Je reconnais ces transports et ces fièvres
Que je croyais pour jamais endormis,
Cruel Amour, et je te tends les lèvres,
Soumis.

Un astre éclôt au levant, fleur sans tige.
Amour, ô joug que j’ai tant désiré,
Je me prosterne et subis ton prestige
Sacré.

Mais, si je dois consumer à ta flamme
Ce faible cœur qui trop peu se défend,
Du moins, Amour, rends-moi ma petite âme
D’enfant.

SOIR AU LARGE


Calmé, le vent apporte à la voile arrondie
Sa caresse plus molle et son chant moins amer.
Le soleil, que s’apprête à dissoudre la mer,
D’un resplendissement de moires l’incendie,

La rouge immensité semble en feu.

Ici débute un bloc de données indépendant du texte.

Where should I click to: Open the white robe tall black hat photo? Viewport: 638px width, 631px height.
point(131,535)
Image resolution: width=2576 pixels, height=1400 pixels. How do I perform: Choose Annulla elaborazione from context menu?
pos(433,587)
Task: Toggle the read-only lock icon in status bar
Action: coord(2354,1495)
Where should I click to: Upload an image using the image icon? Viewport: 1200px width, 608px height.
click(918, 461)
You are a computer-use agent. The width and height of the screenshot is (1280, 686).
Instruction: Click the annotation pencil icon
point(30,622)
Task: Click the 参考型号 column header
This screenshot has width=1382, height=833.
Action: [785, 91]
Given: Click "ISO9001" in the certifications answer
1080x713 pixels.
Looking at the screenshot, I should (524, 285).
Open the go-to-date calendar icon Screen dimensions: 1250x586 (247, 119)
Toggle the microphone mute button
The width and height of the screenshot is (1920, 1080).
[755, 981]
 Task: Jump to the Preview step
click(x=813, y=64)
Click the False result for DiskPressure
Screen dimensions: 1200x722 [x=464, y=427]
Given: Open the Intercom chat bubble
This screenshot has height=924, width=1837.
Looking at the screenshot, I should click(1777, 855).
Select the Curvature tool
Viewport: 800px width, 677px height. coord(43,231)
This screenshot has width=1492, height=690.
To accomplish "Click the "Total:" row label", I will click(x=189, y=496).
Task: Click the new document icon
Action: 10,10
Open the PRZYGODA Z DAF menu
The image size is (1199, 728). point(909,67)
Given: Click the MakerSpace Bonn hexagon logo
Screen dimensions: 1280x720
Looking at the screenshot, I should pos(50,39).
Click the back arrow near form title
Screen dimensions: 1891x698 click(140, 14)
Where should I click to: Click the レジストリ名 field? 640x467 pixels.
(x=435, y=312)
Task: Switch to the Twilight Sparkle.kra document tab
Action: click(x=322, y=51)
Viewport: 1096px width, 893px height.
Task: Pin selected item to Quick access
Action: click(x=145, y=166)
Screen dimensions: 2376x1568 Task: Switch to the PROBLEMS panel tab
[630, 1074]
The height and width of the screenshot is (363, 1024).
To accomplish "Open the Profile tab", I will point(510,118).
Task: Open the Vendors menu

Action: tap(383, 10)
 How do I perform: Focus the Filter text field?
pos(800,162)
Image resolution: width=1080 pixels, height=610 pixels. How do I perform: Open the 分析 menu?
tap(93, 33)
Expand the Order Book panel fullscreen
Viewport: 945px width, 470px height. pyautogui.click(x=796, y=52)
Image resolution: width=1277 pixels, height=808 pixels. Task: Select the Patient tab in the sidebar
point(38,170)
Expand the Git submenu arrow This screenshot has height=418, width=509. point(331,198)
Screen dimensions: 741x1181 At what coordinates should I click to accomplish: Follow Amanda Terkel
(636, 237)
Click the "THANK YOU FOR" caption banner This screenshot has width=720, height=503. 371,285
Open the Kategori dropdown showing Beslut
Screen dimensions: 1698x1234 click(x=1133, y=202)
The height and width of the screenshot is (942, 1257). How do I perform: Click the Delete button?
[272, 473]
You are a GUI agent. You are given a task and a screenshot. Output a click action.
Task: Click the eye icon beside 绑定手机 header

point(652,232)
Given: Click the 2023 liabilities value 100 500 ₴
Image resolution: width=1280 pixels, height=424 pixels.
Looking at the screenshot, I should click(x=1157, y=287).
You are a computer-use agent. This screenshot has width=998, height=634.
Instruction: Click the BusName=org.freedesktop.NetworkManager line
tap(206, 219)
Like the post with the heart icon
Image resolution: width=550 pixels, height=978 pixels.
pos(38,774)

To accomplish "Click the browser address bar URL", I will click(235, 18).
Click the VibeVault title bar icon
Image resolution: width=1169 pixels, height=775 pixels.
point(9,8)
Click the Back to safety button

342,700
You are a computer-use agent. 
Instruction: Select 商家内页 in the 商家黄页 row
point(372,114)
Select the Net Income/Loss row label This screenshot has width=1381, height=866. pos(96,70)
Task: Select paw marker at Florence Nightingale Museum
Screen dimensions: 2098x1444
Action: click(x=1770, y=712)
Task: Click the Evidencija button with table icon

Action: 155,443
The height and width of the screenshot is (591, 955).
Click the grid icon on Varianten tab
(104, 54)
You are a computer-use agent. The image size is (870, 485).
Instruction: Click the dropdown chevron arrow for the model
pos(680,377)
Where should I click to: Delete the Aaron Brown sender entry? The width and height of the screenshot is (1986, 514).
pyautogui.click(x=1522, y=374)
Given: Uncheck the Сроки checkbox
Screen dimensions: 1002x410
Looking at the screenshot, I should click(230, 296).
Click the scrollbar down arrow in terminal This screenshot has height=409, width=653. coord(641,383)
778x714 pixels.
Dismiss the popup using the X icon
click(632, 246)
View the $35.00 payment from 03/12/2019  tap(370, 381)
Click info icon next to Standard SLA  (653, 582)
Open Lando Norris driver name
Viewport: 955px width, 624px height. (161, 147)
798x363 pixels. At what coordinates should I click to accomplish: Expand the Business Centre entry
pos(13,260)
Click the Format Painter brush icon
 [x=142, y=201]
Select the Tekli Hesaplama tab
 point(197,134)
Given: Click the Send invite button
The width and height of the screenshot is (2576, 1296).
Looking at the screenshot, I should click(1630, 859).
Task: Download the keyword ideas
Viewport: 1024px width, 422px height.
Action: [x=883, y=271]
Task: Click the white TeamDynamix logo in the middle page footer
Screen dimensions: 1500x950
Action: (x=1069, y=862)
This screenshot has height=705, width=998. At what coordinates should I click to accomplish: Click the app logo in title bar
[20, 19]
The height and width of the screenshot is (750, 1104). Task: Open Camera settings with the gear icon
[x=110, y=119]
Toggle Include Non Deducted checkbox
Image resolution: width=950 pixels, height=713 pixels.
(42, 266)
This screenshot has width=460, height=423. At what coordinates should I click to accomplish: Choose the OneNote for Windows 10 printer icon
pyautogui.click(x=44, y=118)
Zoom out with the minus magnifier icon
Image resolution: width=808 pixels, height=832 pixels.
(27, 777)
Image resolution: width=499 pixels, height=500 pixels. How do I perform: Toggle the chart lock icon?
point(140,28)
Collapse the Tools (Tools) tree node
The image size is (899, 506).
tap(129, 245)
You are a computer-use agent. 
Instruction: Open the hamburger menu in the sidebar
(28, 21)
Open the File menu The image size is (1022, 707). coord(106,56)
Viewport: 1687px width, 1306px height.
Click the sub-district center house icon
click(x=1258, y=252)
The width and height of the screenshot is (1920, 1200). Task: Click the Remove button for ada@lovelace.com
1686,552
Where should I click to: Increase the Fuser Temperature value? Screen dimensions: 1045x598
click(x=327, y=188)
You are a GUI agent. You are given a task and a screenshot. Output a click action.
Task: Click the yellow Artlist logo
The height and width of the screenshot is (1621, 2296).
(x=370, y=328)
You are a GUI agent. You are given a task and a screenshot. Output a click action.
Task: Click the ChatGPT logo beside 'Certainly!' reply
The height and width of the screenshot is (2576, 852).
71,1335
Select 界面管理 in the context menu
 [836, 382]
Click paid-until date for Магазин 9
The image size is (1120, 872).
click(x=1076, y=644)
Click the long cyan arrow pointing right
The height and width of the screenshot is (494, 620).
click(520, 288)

Nous glissons
Sur de l’or écarlate et fluide, en extase
Devant le magnifique occident qui s’embrase,
Éclaboussant les flots de lumineux frissons.

Engloutis-nous, ô mer, avec notre beau rêve.
Tous les mots enchanteurs nous les avons ouïs,
Par toutes les clartés nous restons éblouis,
Heureux qu’en toi, ce soir, notre destin s’achève.